Quando si parla di diritti economici che permangono anche dopo il divorzio, oltre alla pensione di reversibilità ed all’assegno successorio, si deve ricomprendere anche la divisione del Trattamento di fine rapporto riscosso da uno dei due ex coniugi. L’ordinamento, infatti, prevede che l’ex coniuge del lavoratore abbia diritto ad ottenere una quota del TFR pari al 40% della somma maturata durante il matrimonio. Questa suddivisione viene spesso malvista da chi riceve il TFR faticosamente accumulato dopo anni di lavoro, quasi come se l’ex coniuge volesse appropriarsene ingiustamente. In realtà lo scopo che regge questa norma è quello di far suddividere la somma tra lavoratore e coniuge divorziato per “restituire” le  somme accantonate durante il matrimonio che sarebbero servite per soddisfare le esigenze della famiglia

Condizioni per accedere al TFR 

Perché il giudice riconosca al coniuge divorziato una quota di TFR è necessario che quest’ultimo non si sia risposato e sia titolare di un assegno di mantenimento periodico. Tuttavia, c’è un’ulteriore condizione che deve essere rispettata: la domanda per la quota di TFR deve essere presentata dopo la domanda di divorzio. I separati, quindi, non godono di questo diritto.
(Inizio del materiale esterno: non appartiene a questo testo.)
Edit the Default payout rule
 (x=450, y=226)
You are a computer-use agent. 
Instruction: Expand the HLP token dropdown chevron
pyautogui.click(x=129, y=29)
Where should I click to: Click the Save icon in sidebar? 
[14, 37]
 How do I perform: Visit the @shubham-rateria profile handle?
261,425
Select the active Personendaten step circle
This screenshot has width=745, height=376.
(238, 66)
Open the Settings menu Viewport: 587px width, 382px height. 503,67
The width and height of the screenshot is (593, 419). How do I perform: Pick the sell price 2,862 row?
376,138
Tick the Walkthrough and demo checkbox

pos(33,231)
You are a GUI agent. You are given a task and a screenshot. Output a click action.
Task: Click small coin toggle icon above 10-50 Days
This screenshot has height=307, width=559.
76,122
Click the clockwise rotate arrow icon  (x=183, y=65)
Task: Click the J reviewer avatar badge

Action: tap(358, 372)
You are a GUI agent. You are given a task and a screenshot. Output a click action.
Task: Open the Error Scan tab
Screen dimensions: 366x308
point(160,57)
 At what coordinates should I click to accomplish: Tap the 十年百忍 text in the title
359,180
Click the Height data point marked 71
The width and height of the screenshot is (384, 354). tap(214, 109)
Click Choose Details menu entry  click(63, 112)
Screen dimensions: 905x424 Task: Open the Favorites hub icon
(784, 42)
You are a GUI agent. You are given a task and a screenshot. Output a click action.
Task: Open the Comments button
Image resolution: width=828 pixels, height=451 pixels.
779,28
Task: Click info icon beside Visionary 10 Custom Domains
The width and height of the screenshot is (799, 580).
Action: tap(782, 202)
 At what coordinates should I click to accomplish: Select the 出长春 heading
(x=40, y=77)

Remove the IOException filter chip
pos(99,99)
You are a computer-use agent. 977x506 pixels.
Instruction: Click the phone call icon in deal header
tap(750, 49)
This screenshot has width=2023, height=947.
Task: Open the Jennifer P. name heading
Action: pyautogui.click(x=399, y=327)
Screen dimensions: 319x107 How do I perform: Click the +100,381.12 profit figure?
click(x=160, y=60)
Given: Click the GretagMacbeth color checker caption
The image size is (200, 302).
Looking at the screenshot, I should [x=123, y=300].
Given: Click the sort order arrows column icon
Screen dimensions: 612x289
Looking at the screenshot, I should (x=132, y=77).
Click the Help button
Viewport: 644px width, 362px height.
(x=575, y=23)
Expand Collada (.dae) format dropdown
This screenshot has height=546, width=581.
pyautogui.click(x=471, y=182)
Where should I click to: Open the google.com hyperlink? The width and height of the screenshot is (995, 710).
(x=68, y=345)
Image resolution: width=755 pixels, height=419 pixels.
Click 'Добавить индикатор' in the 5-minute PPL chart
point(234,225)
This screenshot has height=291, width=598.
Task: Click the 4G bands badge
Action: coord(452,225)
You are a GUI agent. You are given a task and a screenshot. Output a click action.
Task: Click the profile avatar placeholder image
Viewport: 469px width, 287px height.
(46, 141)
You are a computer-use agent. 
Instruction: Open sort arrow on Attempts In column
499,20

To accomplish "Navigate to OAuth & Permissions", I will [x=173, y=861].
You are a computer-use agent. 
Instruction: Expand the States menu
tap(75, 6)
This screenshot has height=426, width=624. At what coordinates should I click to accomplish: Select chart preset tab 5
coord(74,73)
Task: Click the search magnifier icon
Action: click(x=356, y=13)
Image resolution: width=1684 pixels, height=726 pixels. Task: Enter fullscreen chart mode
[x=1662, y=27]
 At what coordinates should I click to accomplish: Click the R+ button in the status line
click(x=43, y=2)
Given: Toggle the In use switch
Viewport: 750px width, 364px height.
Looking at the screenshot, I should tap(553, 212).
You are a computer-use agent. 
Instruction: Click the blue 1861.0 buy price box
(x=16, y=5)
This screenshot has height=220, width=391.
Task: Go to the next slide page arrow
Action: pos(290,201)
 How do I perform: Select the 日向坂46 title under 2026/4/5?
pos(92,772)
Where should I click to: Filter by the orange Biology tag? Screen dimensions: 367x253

Ciò implica che se il TFR viene percepito prima della domanda di divorzio, l’ex coniuge non potrà beneficiarne.

Anticipazioni del TFR

Allo stesso modo, le anticipazioni del TFR che vengono percepite prima della domanda di divorzio sono inaccessibili all’ex.

Accade quindi piuttosto frequentemente che dopo la sentenza di separazione il titolare del TFR chieda delle anticipazioni. Spesso si utilizzano queste operazioni per andare a ridurre l’ammontare complessivo del trattamento di fine rapporto a cui il coniuge potrebbe accedere un domani, qualora decidesse di divorziare. E’ utile considerare, però, che la recente introduzione del divorzio breve, riducendo il periodo di separazione, va a diminuire i tempi utili per operare richieste di anticipi del TFR. Ciò significa che il coniuge titolare del TFR dovrà tenere conto delle nuove tempistiche per gestire queste iniziative.